Additionally, when saying "For example, a computer cannot algorithmically produce a true random number" then this is true when the "computer" is the original TM (which is fully deterministic) but NOT if it is a modern PC. The PC can just measure the thermal noise across a diode or the delays in the user's keyboard ministrations. This is the difference between /dev/urandom (fast, pseudo) and /dev/random (slow, should use bits that 'come from outside'). I once wanted to kick NewScientist because they didn't get that difference either.

-----

"This fundamental application of The Turing Thesis has founded a whole field of quantum cryptography, encoding methods based on incomputable physical processes, such as random decay of atomic particles."

-----

No. Quantum cryptography is based on the fact that there exist physical systems from which one cannot extract classical bits without modifying them in the process. In a TM, bits can be arbitrarily copied without disturbing the original ones of course.

DRM based on QM would still be fat breakable simply because at the end of the day you have to present the result to the "user" which may be a copying machine. But that's beside the point.

[I have long wanted to revise this essay and add some slight corrections, however, I don't believe in editing one's blog post facto, it seems dishonest to bury one's mistakes, it is better to clarify and defend them. However, grant me that my restatement of Church-Turing is at least more accurate than Marks'.
I cannot address your remarks as fully as I would like, I can merely refer you to the links in my essay that lead to a fuller explanation of The Turing Myth than I am capable of producing. That's what links are for.
Some quick remarks: Yes, one of the edits I wished to make was that I should have said "any Turing-computable algorithm can be executed to completion by a Turing Machine." But I am not sure if this more accurate restatement supports either side of the argument. Nonetheless, nothing in Church-Turing supports Marks' idea that any sufficiently powerful computer can emulate any other computer.
Additionally, I would argue that your random generator based on thermal noise is not a computing device, as the seed number is not generated algorithmically.
Your final argument on the futility of quantum crypto relies, once again, on the "analog hole." I have addressed this in a previous comment. --Charles]

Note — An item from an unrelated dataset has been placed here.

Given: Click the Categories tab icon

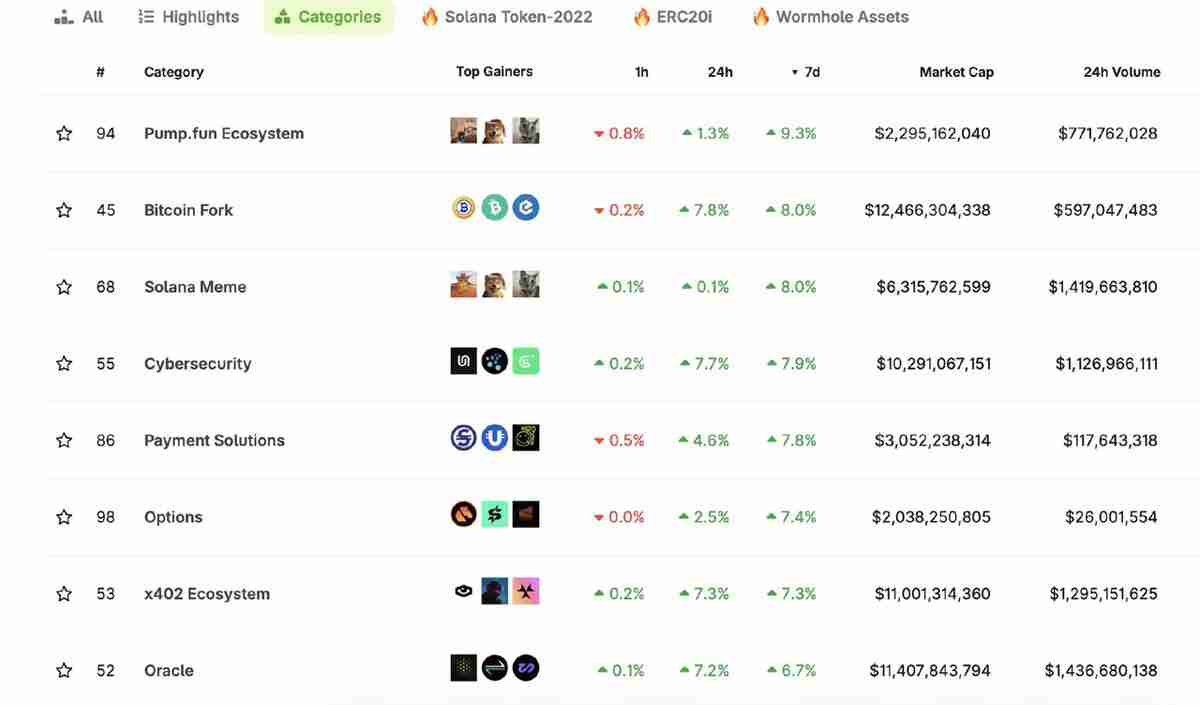Looking at the screenshot, I should (282, 17).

I can conceive of a system to encode video so the raw signal never appears at any point, it would use a convoluted interlacing system that relies on the phenomenon of Persistence of Vision, it would only be reassembled as an image in the mind of the viewer

And I can build a system that emulates the behavior of the human eye and persistence of vision to re-create the video stream... (how about a nice simple sample and hold circuit per pixel? Floating weighted average per pixel?)... NEXT.

By the way, there are some cameras that are capable of something like that. Look up video slow shutter sync. You use it to video anything with a CRT to avoid the moving bars in the recording.

The underlying point, is that as technology and knowledge improves to get better encryption/DRM systems, so does the technology and knowledge to break the same systems. I point to two things as 'examples in action'. The increasingly faster rate at which in-use and proposed DRM systems are being broken and the fact that the breakers of such systems are often working in the blind, without even knowing the underlying algorithm (security through obscurity). These people have to figure out how the system is secured and then use that knowledge to break the system. The first part is often the hardest.

[You're arguing the old saw "any lock invented by man can be picked by man." I doubt this can be argued on any level of mathematical proof, Gödel notwithstanding.
But I still stand behind my argument. Marks argues that the decoded data can always be intercepted within an emulation of the computer. I proposed a method where it the data is not presented raw at any point within the system, and thus cannot be intercepted within the computer. --Charles]

[You're arguing the old saw "any lock invented by man can be picked by man." I doubt this can be argued on any level of mathematical proof, Gödel notwithstanding.
But I still stand behind my argument. Marks argues that the decoded data can always be intercepted within an emulation of the computer. I proposed a method where it the data is not presented raw at any point within the system, and thus cannot be intercepted within the computer. --Charles]

Yes it is. How would the monitor know which pixels to display, unless alongside the colour information was also a set of coordinates telling it which pixel it corresponds to. Unless you're planning on refreshing the screen at several hundred frames per second, in which case all that needs to be done is to model how the eye would perceive each pixel.

Far from inventing a solution to the Analogue Hole, you've just come up with a very convoluted and inefficient colourspace, but one that's trivial to convert from.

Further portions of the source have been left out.